Her husband, Craig Simon, and his friend John H. Robinson Jr. drowned June 12 when they went diving in the underwater caves at Eagle's Nest in the Bayport area. While the road to Eagle's Nest is temporarily closed to vehicular traffic, the Fish and Wildlife Conservation Commission said the underground caves are still open to divers.

Craig Simon, a Bronx native, had been scuba diving for 22 years but discovered cave diving 21/2 years ago.

Beth-Ann knew that whenever he went diving, her husband always called her when he resurfaced. So on that Saturday afternoon when the call didn't come, she called him and left a message. She figured he couldn't reach her because of a bad cell phone connection. At first, she wasn't too concerned.

By 7 p.m. Beth-Ann knew in her heart that something terrible had happened. She called the Hernando County Sheriff's Office, but it wasn't until about 8:30 p.m. when they told her that her husband never resurfaced. Then she began the long vigil for them to recover Craig's body.

Robinson's body was recovered the following day, but it took expert divers until Monday evening to find Craig's body and another day to recover it.

Beth-Ann thought she would have closure by then. But she doesn't.

"I never got to see him, to hold him and tell him I loved him," she cried.

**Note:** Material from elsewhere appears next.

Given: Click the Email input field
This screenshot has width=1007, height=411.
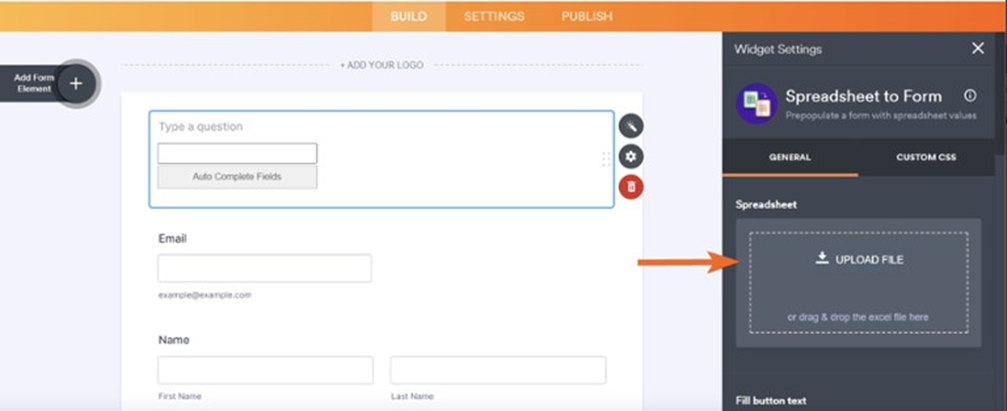Looking at the screenshot, I should tap(264, 268).
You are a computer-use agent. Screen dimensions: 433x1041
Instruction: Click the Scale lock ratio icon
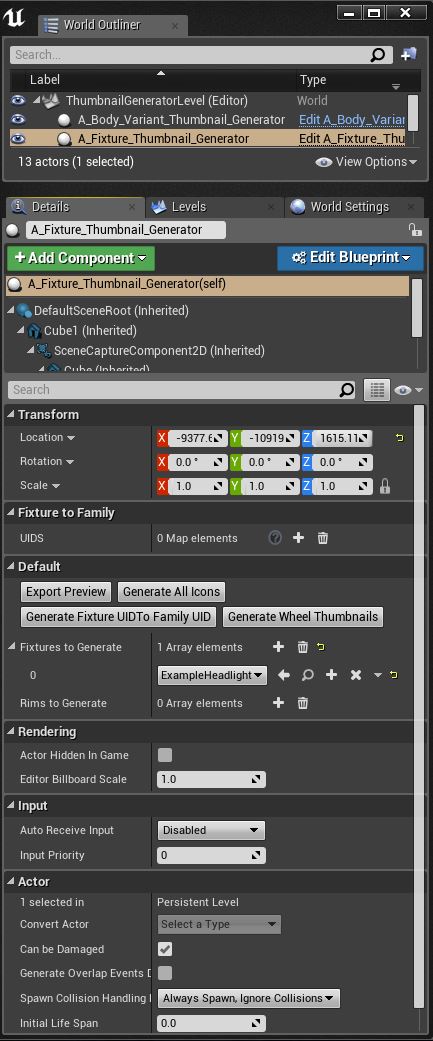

Instead, she finds herself trying to decide on a tombstone for her husband's grave, and handling unfinished paperwork at the funeral home. Then there are the children, who are scared and confused and don't want to leave her side.

To help the Simons, Lorie and Dave Hubbard, owners of Legends Pub on Mariner Boulevard will hold a fundraiser from 6 p.m. to 2 a.m. Sunday. All profits from the event will be donated to the family.

"We just wanted to help in any way we can," said Lorie Hubbard, who has been friends with the Simons for about 11 years. "Even if we can help make a couple of mortgage payments, that would be great. Money should be one of the last things on her mind right now."

During the fundraiser, they will be raffling gift certificates donated from area businesses, and T-shirts and other promotional items from Budweiser, Miller and others.

"I've thought about what would happen if it was my family this happened to," Hubbard said. "It's just terrible. And those children are so young."

Those who can't attend but would like to make donations can stop by an area Compass Bank, where an account is set up for the Simon children.

Beth-Ann works at a local supermarket but is taking an extended leave to care for her two children. Her husband used to run a lawn care business. The family had minimal life insurance, which Beth-Ann said didn't even cover funeral expenses.

Beth-Ann Simon said all their friends and the community have been wonderful and supportive. "They have helped tremendously," she said.

But at the same time, there's an emptiness, a hole in her heart that none of her friends can understand. She still thinks about what went wrong, the "what if's."

Beth-Ann met Craig 11 years ago and they married three years later. They took family vacations, including a recent trip to New York where they took their two sons, Kobe,4, and Nico, 2, to a ballgame at Yankee Stadium.

They looked forward to when CJ, 19, Craig's son from a previous marriage, would accomplish his dream of entering medical school, and to see his daughter, Christina, 17, enjoy her senior year of high school, filled with homecoming, prom and graduation. And they were really excited about Kobe's first day of school this fall.

Since her husband's death, Beth-Ann finds herself awake until 2 or 3 a.m., talking and crying with CJ, who can't understand why his father was taken. Christina, who lives with her mother, also feels cheated, Beth-Ann said.

Beth-Ann finds it even more difficult with the younger boys. It took her several days to find the courage to tell Kobe about the accident.

Beth-Ann said she's trying to stay strong for her children.

"The hardest thing right now is not being a wife who lost her husband, but being a mother," she wept. "My boys don't have their father. All I have left to give them are memories."